Boeing has delivered its last 747 jumbo jet, more than a half-century after production of the plane began.
Boeing’s success with the 747 — the company has now delivered 1,574 models and racked up more than 118 million flight hours worldwide — began with a failure. After losing a military contract for a large cargo plane, Boeing adapted its freight design as a large civilian aircraft. It found a willing buyer in Pan American Airways, which ordered 25 of the planes in April 1966. The new twin-aisle design lowered the per-seat cost and doubled passenger capacity. Since then, the humpbacked, wide-body 747, affectionately known as the “Queen of the Skies” has revolutionized air travel, enabling longer, safer, more affordable flights.
The 747 led to a “dramatic increase in international air travel” by reducing costs, said Scott Miller, a pilot and a lecturer in San José State University’s aviation department, said in an email. “But that won’t be the 747’s legacy. Its legacy will be the timeless majesty of the aircraft itself.”
“In aviation, everybody can probably tell you two things: the first time they flew anything and the first time they flew on a 747,” said Dave Kircher, general manager of a General Electric production line that manufactures engines that went on the Boeing aircraft. “I’ll never forget being on that upper deck of a 747. It’s just iconic,” he said, according to a company news site.
The announcement of the last 747 delivery sparked tributes among aviation enthusiasts. To mark the occasion, flight-tracking site Flightradar24 noted the oldest and youngest airborne 747s at that moment, one delivered in 1974 and the other in 2022.

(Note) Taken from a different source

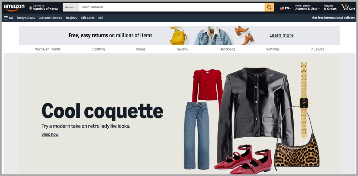
Task: Select the Next-Gen Trends category
Action: [x=48, y=49]
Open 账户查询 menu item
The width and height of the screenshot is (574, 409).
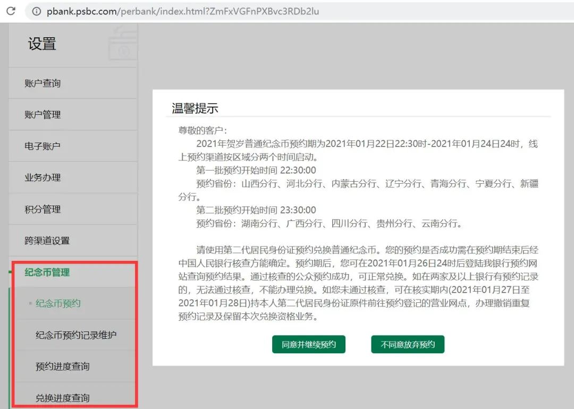point(43,83)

As Boeing prepares to deliver the final 747 to @AtlasAirWW today, here are the oldest and youngest airborne @BoeingAirplanes 747s right now. Originally delivered in 1974 & 2022.https://t.co/ASBrNk8zVL pic.twitter.com/3EpcDqolGv— Flightradar24 (@flightradar24) January 31, 2023
John Dietrich, president and chief executive of Atlas Air, the cargo-carrying airliner and last customer to receive a 747, said at a ceremony commemorating the delivery that he and his company were honored to continue operating the aircraft. Actor John Travolta, a pilot who has flown the 747, also attended the ceremony at the company’s production facilities north of Seattle on Tuesday, saying he “had to be here in person.”
But Boeing’s decision to halt production of the plane comes as airlines look for more fuel-efficient planes that can reduce costs and slow emissions that contribute to climate change.
After taking orders of 195 of the planes in the 1960s, Boeing’s sales increased in the following decades, according to figures on its website. During the 1970s, the company received orders for 349 of the planes. Boeing then took more than 900 orders in the 1980s and 90s. But demand has slowed since. Boeing has received orders for six 747s since 2020.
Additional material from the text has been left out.